>>>>

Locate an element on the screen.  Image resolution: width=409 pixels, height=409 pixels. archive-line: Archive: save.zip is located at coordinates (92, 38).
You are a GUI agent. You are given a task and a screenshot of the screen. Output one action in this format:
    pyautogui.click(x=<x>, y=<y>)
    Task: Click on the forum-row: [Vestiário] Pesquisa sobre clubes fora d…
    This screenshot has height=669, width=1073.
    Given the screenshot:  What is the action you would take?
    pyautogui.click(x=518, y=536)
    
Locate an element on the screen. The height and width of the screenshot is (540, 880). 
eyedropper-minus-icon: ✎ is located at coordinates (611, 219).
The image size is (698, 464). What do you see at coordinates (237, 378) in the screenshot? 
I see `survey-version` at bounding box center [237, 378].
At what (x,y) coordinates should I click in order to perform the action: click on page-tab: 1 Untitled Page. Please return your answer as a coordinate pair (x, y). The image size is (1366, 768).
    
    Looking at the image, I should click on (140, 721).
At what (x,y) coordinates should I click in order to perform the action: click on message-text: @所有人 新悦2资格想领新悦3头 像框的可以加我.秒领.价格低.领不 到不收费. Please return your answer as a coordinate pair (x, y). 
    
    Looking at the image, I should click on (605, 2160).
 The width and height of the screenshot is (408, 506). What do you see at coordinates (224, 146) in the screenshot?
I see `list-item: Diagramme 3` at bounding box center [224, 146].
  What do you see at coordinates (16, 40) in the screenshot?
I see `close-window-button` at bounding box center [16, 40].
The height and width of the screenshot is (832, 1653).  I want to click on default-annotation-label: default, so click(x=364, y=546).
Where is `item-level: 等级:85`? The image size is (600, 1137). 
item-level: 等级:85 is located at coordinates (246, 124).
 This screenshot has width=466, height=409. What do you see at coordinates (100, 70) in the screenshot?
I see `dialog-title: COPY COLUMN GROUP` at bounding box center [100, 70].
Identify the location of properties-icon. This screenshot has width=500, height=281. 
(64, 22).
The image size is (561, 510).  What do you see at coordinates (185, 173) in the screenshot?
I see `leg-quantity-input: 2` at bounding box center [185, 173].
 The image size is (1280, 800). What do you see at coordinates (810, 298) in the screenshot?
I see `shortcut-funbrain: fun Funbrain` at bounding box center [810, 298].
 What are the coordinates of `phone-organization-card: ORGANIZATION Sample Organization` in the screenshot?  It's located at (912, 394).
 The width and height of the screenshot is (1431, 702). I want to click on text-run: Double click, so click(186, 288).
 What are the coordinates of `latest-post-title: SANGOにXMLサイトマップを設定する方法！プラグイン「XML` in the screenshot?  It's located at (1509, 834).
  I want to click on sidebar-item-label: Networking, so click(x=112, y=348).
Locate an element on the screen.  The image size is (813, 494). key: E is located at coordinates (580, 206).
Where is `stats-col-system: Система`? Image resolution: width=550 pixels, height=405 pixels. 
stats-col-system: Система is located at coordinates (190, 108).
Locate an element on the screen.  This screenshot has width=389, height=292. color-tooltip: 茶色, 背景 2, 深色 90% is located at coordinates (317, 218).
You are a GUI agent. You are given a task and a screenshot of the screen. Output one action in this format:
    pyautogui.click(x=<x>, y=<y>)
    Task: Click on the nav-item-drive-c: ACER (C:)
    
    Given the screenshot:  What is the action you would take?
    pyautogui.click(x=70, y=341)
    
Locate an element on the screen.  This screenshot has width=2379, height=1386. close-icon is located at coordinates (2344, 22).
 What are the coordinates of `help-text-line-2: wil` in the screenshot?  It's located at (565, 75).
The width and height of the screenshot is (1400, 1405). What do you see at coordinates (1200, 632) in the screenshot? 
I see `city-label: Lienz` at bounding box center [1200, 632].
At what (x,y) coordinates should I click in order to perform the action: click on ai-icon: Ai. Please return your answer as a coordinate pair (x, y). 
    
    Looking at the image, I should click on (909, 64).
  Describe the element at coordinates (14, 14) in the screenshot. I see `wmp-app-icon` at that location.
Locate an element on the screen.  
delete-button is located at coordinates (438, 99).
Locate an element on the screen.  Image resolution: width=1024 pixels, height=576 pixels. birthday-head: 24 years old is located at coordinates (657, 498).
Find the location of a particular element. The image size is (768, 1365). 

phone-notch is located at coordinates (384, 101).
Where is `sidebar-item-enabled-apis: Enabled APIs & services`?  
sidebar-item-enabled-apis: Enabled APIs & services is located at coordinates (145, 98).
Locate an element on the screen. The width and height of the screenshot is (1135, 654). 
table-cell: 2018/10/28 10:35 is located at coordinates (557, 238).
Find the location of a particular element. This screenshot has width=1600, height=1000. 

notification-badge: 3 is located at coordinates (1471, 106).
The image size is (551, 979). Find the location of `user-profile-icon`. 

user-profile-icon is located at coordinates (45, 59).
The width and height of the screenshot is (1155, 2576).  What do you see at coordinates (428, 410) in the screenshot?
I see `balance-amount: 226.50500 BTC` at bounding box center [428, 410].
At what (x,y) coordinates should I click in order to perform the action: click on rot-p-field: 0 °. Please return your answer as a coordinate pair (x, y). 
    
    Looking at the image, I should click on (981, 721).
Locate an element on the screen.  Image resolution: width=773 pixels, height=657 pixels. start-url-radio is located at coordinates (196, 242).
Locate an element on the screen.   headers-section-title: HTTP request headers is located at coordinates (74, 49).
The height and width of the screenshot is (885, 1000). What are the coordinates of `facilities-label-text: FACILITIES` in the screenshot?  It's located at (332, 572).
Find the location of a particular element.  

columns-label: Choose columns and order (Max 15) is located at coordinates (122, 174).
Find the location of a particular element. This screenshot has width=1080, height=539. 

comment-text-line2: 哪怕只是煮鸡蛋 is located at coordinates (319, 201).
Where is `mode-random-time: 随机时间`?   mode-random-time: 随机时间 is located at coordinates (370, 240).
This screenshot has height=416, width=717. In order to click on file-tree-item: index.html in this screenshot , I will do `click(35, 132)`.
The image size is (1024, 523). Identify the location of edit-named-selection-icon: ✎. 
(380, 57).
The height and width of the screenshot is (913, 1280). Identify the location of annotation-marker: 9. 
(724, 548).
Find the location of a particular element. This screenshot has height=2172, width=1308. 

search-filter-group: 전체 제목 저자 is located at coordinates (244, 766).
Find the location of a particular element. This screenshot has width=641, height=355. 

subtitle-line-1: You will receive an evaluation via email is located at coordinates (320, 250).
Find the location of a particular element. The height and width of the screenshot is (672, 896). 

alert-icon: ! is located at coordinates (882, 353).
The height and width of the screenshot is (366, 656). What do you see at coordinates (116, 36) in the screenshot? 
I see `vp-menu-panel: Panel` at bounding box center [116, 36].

<<<<

**Your goal**
Rewrite all of the material above as a Markdown table with two columns, Row and Line. Put each non-blank line in its own row with a running number.

**Finished exercise**
| Row | Line |
|---|---|
| 1 | Locate an element on the screen.  Image resolution: width=409 pixels, height=409 pixels. archive-line: Archive: save.zip is located at coordinates (92, 38). |
| 2 | You are a GUI agent. You are given a task and a screenshot of the screen. Output one action in this format: |
| 3 |     pyautogui.click(x=<x>, y=<y>) |
| 4 |     Task: Click on the forum-row: [Vestiário] Pesquisa sobre clubes fora d… |
| 5 |     This screenshot has height=669, width=1073. |
| 6 |     Given the screenshot:  What is the action you would take? |
| 7 |     pyautogui.click(x=518, y=536) |
| 8 | Locate an element on the screen. The height and width of the screenshot is (540, 880).  |
| 9 | eyedropper-minus-icon: ✎ is located at coordinates (611, 219). |
| 10 | The image size is (698, 464). What do you see at coordinates (237, 378) in the screenshot?  |
| 11 | I see `survey-version` at bounding box center [237, 378]. |
| 12 | At what (x,y) coordinates should I click in order to perform the action: click on page-tab: 1 Untitled Page. Please return your answer as a coordinate pair (x, y). The image size is (1366, 768). |
| 13 |     Looking at the image, I should click on (140, 721). |
| 14 | At what (x,y) coordinates should I click in order to perform the action: click on message-text: @所有人 新悦2资格想领新悦3头 像框的可以加我.秒领.价格低.领不 到不收费. Please return your answer as a coordinate pair (x, y).  |
| 15 |     Looking at the image, I should click on (605, 2160). |
| 16 |  The width and height of the screenshot is (408, 506). What do you see at coordinates (224, 146) in the screenshot? |
| 17 | I see `list-item: Diagramme 3` at bounding box center [224, 146]. |
| 18 |   What do you see at coordinates (16, 40) in the screenshot? |
| 19 | I see `close-window-button` at bounding box center [16, 40]. |
| 20 | The height and width of the screenshot is (832, 1653).  I want to click on default-annotation-label: default, so click(x=364, y=546). |
| 21 | Where is `item-level: 等级:85`? The image size is (600, 1137).  |
| 22 | item-level: 等级:85 is located at coordinates (246, 124). |
| 23 |  This screenshot has width=466, height=409. What do you see at coordinates (100, 70) in the screenshot? |
| 24 | I see `dialog-title: COPY COLUMN GROUP` at bounding box center [100, 70]. |
| 25 | Identify the location of properties-icon. This screenshot has width=500, height=281.  |
| 26 | (64, 22). |
| 27 | The image size is (561, 510).  What do you see at coordinates (185, 173) in the screenshot? |
| 28 | I see `leg-quantity-input: 2` at bounding box center [185, 173]. |
| 29 |  The image size is (1280, 800). What do you see at coordinates (810, 298) in the screenshot? |
| 30 | I see `shortcut-funbrain: fun Funbrain` at bounding box center [810, 298]. |
| 31 |  What are the coordinates of `phone-organization-card: ORGANIZATION Sample Organization` in the screenshot?  It's located at (912, 394). |
| 32 |  The width and height of the screenshot is (1431, 702). I want to click on text-run: Double click, so click(186, 288). |
| 33 |  What are the coordinates of `latest-post-title: SANGOにXMLサイトマップを設定する方法！プラグイン「XML` in the screenshot?  It's located at (1509, 834). |
| 34 |   I want to click on sidebar-item-label: Networking, so click(x=112, y=348). |
| 35 | Locate an element on the screen.  The image size is (813, 494). key: E is located at coordinates (580, 206). |
| 36 | Where is `stats-col-system: Система`? Image resolution: width=550 pixels, height=405 pixels.  |
| 37 | stats-col-system: Система is located at coordinates (190, 108). |
| 38 | Locate an element on the screen.  This screenshot has width=389, height=292. color-tooltip: 茶色, 背景 2, 深色 90% is located at coordinates (317, 218). |
| 39 | You are a GUI agent. You are given a task and a screenshot of the screen. Output one action in this format: |
| 40 |     pyautogui.click(x=<x>, y=<y>) |
| 41 |     Task: Click on the nav-item-drive-c: ACER (C:) |
| 42 |     Given the screenshot:  What is the action you would take? |
| 43 |     pyautogui.click(x=70, y=341) |
| 44 | Locate an element on the screen.  This screenshot has width=2379, height=1386. close-icon is located at coordinates (2344, 22). |
| 45 |  What are the coordinates of `help-text-line-2: wil` in the screenshot?  It's located at (565, 75). |
| 46 | The width and height of the screenshot is (1400, 1405). What do you see at coordinates (1200, 632) in the screenshot?  |
| 47 | I see `city-label: Lienz` at bounding box center [1200, 632]. |
| 48 | At what (x,y) coordinates should I click in order to perform the action: click on ai-icon: Ai. Please return your answer as a coordinate pair (x, y).  |
| 49 |     Looking at the image, I should click on (909, 64). |
| 50 |   Describe the element at coordinates (14, 14) in the screenshot. I see `wmp-app-icon` at that location. |
| 51 | Locate an element on the screen.   |
| 52 | delete-button is located at coordinates (438, 99). |
| 53 | Locate an element on the screen.  Image resolution: width=1024 pixels, height=576 pixels. birthday-head: 24 years old is located at coordinates (657, 498). |
| 54 | Find the location of a particular element. The image size is (768, 1365).  |
| 55 | phone-notch is located at coordinates (384, 101). |
| 56 | Where is `sidebar-item-enabled-apis: Enabled APIs & services`?   |
| 57 | sidebar-item-enabled-apis: Enabled APIs & services is located at coordinates (145, 98). |
| 58 | Locate an element on the screen. The width and height of the screenshot is (1135, 654).  |
| 59 | table-cell: 2018/10/28 10:35 is located at coordinates (557, 238). |
| 60 | Find the location of a particular element. This screenshot has width=1600, height=1000.  |
| 61 | notification-badge: 3 is located at coordinates (1471, 106). |
| 62 | The image size is (551, 979). Find the location of `user-profile-icon`.  |
| 63 | user-profile-icon is located at coordinates (45, 59). |
| 64 | The width and height of the screenshot is (1155, 2576).  What do you see at coordinates (428, 410) in the screenshot? |
| 65 | I see `balance-amount: 226.50500 BTC` at bounding box center [428, 410]. |
| 66 | At what (x,y) coordinates should I click in order to perform the action: click on rot-p-field: 0 °. Please return your answer as a coordinate pair (x, y).  |
| 67 |     Looking at the image, I should click on (981, 721). |
| 68 | Locate an element on the screen.  Image resolution: width=773 pixels, height=657 pixels. start-url-radio is located at coordinates (196, 242). |
| 69 | Locate an element on the screen.   headers-section-title: HTTP request headers is located at coordinates (74, 49). |
| 70 | The height and width of the screenshot is (885, 1000). What are the coordinates of `facilities-label-text: FACILITIES` in the screenshot?  It's located at (332, 572). |
| 71 | Find the location of a particular element.   |
| 72 | columns-label: Choose columns and order (Max 15) is located at coordinates (122, 174). |
| 73 | Find the location of a particular element. This screenshot has width=1080, height=539.  |
| 74 | comment-text-line2: 哪怕只是煮鸡蛋 is located at coordinates (319, 201). |
| 75 | Where is `mode-random-time: 随机时间`?   mode-random-time: 随机时间 is located at coordinates (370, 240). |
| 76 | This screenshot has height=416, width=717. In order to click on file-tree-item: index.html in this screenshot , I will do `click(35, 132)`. |
| 77 | The image size is (1024, 523). Identify the location of edit-named-selection-icon: ✎.  |
| 78 | (380, 57). |
| 79 | The height and width of the screenshot is (913, 1280). Identify the location of annotation-marker: 9.  |
| 80 | (724, 548). |
| 81 | Find the location of a particular element. This screenshot has height=2172, width=1308.  |
| 82 | search-filter-group: 전체 제목 저자 is located at coordinates (244, 766). |
| 83 | Find the location of a particular element. This screenshot has width=641, height=355.  |
| 84 | subtitle-line-1: You will receive an evaluation via email is located at coordinates (320, 250). |
| 85 | Find the location of a particular element. The height and width of the screenshot is (672, 896).  |
| 86 | alert-icon: ! is located at coordinates (882, 353). |
| 87 | The height and width of the screenshot is (366, 656). What do you see at coordinates (116, 36) in the screenshot?  |
| 88 | I see `vp-menu-panel: Panel` at bounding box center [116, 36]. |